3. ED Attending Physician #1 was interviewed by telephone on 01/23/12 at 8:30 A.M. through 8:40 A.M. and Resident Physician #1 was interviewed by telephone on 01/23/12 from 9 A.M. through 9:20 A.M. respectively. Resident Physician #1 said that he evaluated Patient #1 on 10/24/11 at 10 A.M. and he did not initially assess that Patient #1 was a suicide risk. Resident Physician #1 said that Patient #1 was frustrated with his/her pain management because of continued severe pain. Resident Physician #1 was aware that this was the second visit in 48 hours for the same complaint. Resident Physician #1 said that he consulted with ED Attending Physician #1 again between 12 P.M. and 12:30 P.M. because Patient #1 talked about cutting off his/her right leg to stop the pain and at that time, he issued the Section 12 Order and placed it on the chart.

4.. Resident Physician #1 did not immediately inform the ED staff that he issued a Section 12 Order.
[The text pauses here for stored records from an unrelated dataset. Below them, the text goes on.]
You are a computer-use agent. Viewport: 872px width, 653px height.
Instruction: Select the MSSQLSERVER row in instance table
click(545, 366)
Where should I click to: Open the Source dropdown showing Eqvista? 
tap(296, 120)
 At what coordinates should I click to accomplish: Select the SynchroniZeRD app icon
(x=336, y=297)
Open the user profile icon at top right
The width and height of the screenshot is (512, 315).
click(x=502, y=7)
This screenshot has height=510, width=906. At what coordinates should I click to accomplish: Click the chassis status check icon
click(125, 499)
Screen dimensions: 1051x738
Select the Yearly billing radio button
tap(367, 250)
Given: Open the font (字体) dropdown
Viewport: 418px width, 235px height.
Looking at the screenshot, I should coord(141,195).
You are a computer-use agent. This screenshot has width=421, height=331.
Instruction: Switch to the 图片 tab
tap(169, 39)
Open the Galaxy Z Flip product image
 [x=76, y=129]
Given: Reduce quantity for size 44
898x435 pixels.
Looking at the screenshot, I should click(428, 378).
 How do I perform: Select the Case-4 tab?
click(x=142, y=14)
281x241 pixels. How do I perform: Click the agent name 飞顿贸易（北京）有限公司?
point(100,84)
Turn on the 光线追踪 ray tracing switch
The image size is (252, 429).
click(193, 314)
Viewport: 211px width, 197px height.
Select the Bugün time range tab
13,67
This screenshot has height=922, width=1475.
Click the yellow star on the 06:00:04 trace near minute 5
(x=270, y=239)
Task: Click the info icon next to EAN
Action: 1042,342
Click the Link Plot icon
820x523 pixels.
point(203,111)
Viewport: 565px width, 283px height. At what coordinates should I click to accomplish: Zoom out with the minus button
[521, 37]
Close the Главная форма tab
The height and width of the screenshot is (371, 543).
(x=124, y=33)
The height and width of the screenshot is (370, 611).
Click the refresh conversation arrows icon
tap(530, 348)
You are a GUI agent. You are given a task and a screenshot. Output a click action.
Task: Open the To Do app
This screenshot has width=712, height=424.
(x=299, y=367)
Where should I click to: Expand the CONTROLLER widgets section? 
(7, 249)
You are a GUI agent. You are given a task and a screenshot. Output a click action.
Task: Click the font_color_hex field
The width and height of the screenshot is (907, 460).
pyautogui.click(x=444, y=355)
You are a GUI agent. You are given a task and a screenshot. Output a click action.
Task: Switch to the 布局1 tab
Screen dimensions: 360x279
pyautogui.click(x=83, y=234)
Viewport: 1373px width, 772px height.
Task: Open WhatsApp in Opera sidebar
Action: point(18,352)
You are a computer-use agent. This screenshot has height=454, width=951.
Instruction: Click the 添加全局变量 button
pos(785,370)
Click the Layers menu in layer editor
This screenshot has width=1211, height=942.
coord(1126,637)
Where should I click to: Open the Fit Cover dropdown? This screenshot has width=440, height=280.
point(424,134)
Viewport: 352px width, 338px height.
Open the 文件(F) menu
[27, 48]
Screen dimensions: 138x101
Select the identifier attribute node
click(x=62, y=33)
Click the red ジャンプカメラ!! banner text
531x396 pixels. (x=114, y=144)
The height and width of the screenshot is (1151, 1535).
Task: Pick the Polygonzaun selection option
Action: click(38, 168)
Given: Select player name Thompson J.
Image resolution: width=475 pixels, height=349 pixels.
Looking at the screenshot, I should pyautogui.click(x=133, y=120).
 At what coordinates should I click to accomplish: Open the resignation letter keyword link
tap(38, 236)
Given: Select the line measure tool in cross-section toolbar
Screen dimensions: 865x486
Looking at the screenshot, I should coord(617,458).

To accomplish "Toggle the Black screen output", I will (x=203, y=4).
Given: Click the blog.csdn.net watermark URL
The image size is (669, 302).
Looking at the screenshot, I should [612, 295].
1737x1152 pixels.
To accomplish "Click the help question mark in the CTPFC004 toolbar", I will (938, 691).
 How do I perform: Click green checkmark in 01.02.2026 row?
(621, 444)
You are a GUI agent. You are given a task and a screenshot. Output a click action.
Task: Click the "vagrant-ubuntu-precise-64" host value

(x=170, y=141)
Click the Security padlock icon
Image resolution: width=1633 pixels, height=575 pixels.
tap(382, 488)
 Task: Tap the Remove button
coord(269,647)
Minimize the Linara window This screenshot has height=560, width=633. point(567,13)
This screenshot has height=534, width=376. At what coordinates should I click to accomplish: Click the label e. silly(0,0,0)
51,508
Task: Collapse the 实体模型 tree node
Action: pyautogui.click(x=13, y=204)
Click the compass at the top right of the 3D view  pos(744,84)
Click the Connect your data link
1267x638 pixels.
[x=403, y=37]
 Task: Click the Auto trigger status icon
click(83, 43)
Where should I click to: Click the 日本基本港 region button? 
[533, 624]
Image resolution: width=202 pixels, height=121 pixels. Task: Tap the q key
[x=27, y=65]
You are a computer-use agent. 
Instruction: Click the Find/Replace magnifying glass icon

Patient #1 asked to use the bathroom and brought his/her personal belongings because the ED staff were unaware of the Section 12 Order.

5. Review of the ED record dated 10/24/11 indicated that Patient #1 expressed suicidal ideation. Patient #1 reported thoughts of amputating the right lower extremity because of unrelieved severe pain. Resident Physician #1 indicated that a Section 12 Order and 1:1 observation were required for the safety of the Patient, but he did not immediately communicate this to ED staff and implement the safety plan in a timely manner.

6. Registered Nurse (RN) #2 was interviewed on 01/19/12 from 11:10 A.M. through 11:50 A.M. RN #2 said she assumed care of Patient #1 at 11 A.M. RN #1 said there was no communication from the physician regarding Patient #1 being a suicide risk. RN #1 said that at 12:15 P.M, Patient #1 requested to use the bathroom and brought along his/her belongings. RN #2 said that Patient #1 had complained of being constipated and seemed to be in the bathroom a long time. RN #2 checked in on Patient #1 a couple of times. RN #2 said that when she noticed the Section 12 Order on the chart, she immediately returned to the bathroom. RN #2 said that she entered the bathroom and found that Patient #1 had self-inflicted wounds to the neck made by a fork that was in his belongings.

7. Patient #1 was brought to the operating room for surgery to repair the self-inflicted wounds to the neck.

MEDICAL RECORD SERVICES

Tag No.: A0450

Based on review of the medical record and interviews with the physician, one of one applicable medical records, for Patient #1, did not contain documenation of the Section 12 Order made by Resident Physician #1 on 10/24/11.

Findings include:

1. Resident Physician #1 said that he filed a Section 12 Order for Patient #1 between 12 P.M. and 12:30 P.M. on 10/24/11.

2. Resident Physician #1 said that the Section 12 Order was filed because Patient #1 expressed suicidal ideation by stating that he/she would amputate the right leg due to continued severe pain.

3. Review of the medical record for Patient #1's ED visit dated 10/24/11 indicated there was no copy of the Section 12 Order for involuntary admission.